Jon Chappell - JP Morgan

Ken Hoexter - Merrill Lynch

Natasha Boyden - Cantor

Operator

Good day, ladies and gentlemen, and welcome to the Third Quarter 2007 Double Hull Tankers Incorporated Earnings Call. My name is Shaquanna and I will be your coordinator for today. At this time, all participants are in a listen-only mode. We will facilitate a question-and-answer session towards the end of this conference. (Operator Instructions).

I would now like to turn the call over to your host for today, Mr. Eirik Ubøe, Chief Financial Officer. Please proceed, sir.

Eirik Ubøe

Thank you. Thank you and welcome to all the participants. Before we get started, I would just like to make the following introductory remarks. This conference call is also being broadcast on our website, dhtankers.com and a replay of this conference call will be available on the website. In addition, our Form 6-K evidencing this news release will be filed with the SEC. As a reminder, this conference call contains forward-looking statements that are governed by the Safe Harbor provisions of the Private Securities Litigation Reform Act of 1995.

These forward-looking statements, which includes statements regarding DHT's prospects, the outlook for tanker markets in general, expectations regarding daily charter hire rates and vessel utilization, forecast of world economic activity, oil prices and oil trading patterns, expectations regarding seasonal fluctuations in tank demand, anticipated levels of newbuilding and scrapping and projected drydocking schedules, involve risks and uncertainties that are more fully described in our filings made with the SEC. Actual results may differ materially from the expectations reflected in these forward-looking statements.

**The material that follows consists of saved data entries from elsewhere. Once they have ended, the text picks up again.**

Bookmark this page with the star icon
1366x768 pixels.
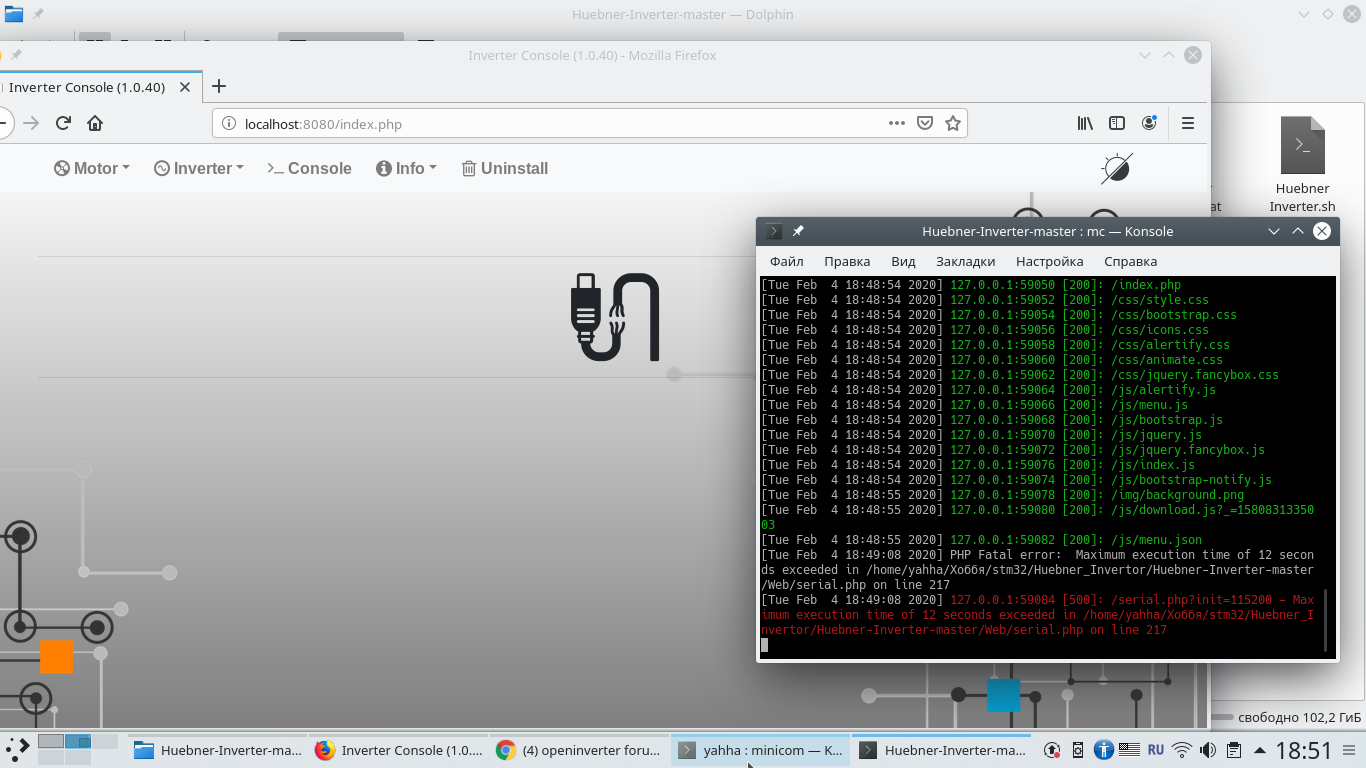click(953, 123)
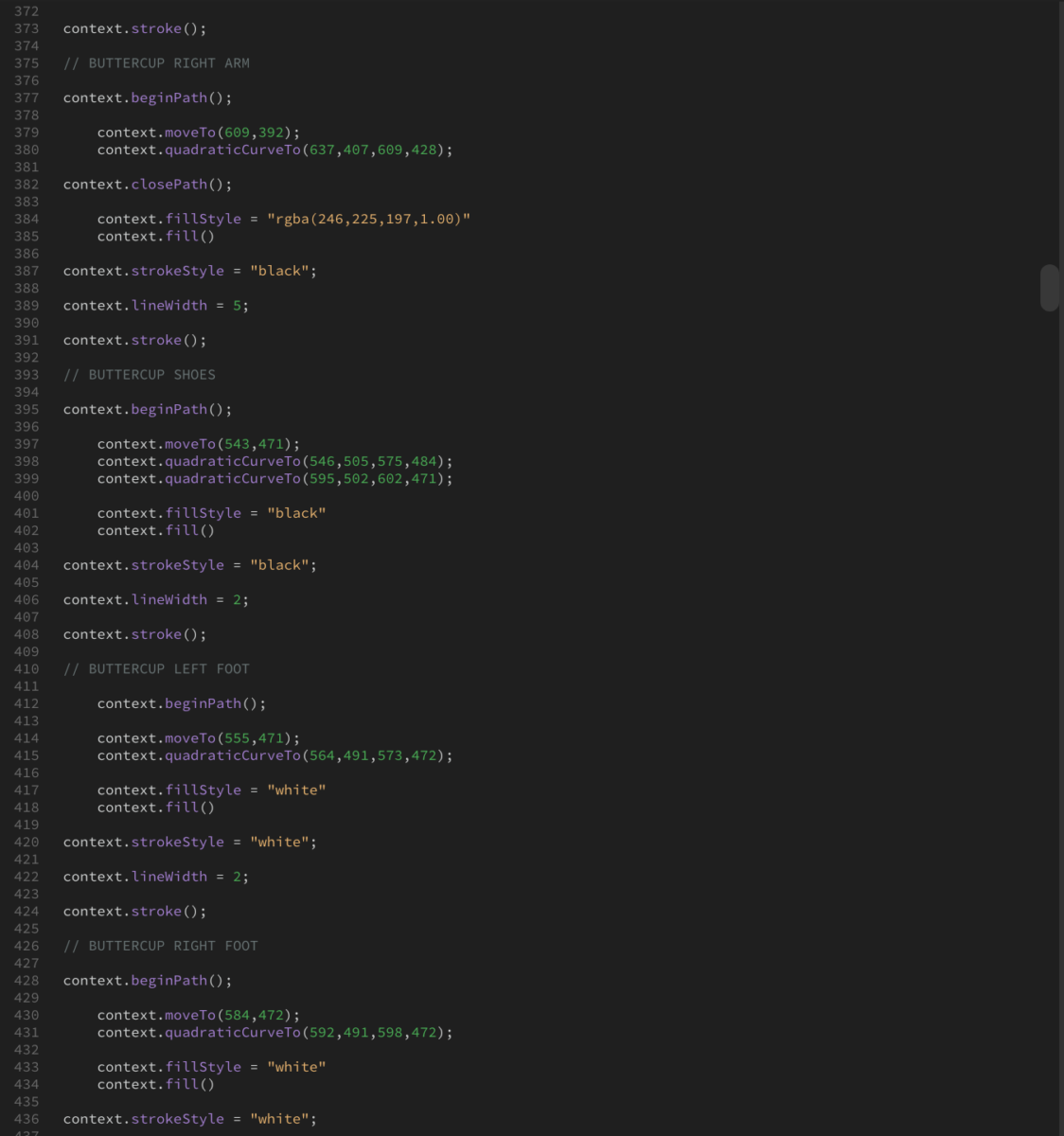
Task: Select the BUTTERCUP RIGHT FOOT comment
Action: click(160, 946)
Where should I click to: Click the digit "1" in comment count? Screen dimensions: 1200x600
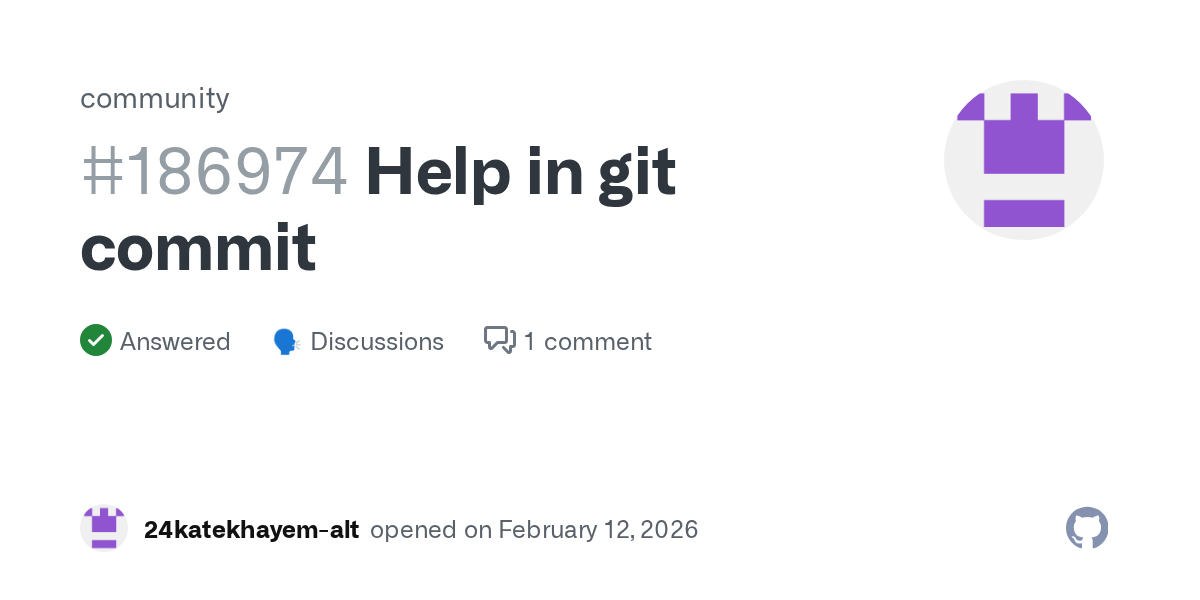(529, 342)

And with that, I would like to turn the call over to Ole Jacob Diesen, the CEO of Double Hull Tankers.

Ole Jacob Diesen

I shall go through the business situation of Double Hull Tankers for the third quarter of 2007, while Eirik Ubøe will focus on financial aspect for the period.

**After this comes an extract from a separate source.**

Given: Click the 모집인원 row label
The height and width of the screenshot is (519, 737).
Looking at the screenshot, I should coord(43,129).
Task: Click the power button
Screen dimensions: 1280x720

Taking that everyone has seen the press release this morning, and I will not go through that in detail. What I would say is, that in general, the third quarter of 2007 was a quarter that show the benefits of having vessel employed on time charter, with a fixed base rate and profit sharing, which together provide for stable earnings and less market exposure.

Technically, the vessels have operated well over the period all the way. A short run down on the technical side, the Overseas Rebecca successfully undertook the period's scheduled class interim survey, which overall resulted in 22 days of offhire, of which nine days relate to the third quarter.

Overseas Ania, a periodic scheduled Class interim survey was planned for the third quarter, but is now being postponed and scheduled for the second quarter of 2008. This vessel, just like the Rebecca, is in the lightering trade and restricted possibility of undertaking preparatory work, the vessel's offhire period is also expected to be above 20 days.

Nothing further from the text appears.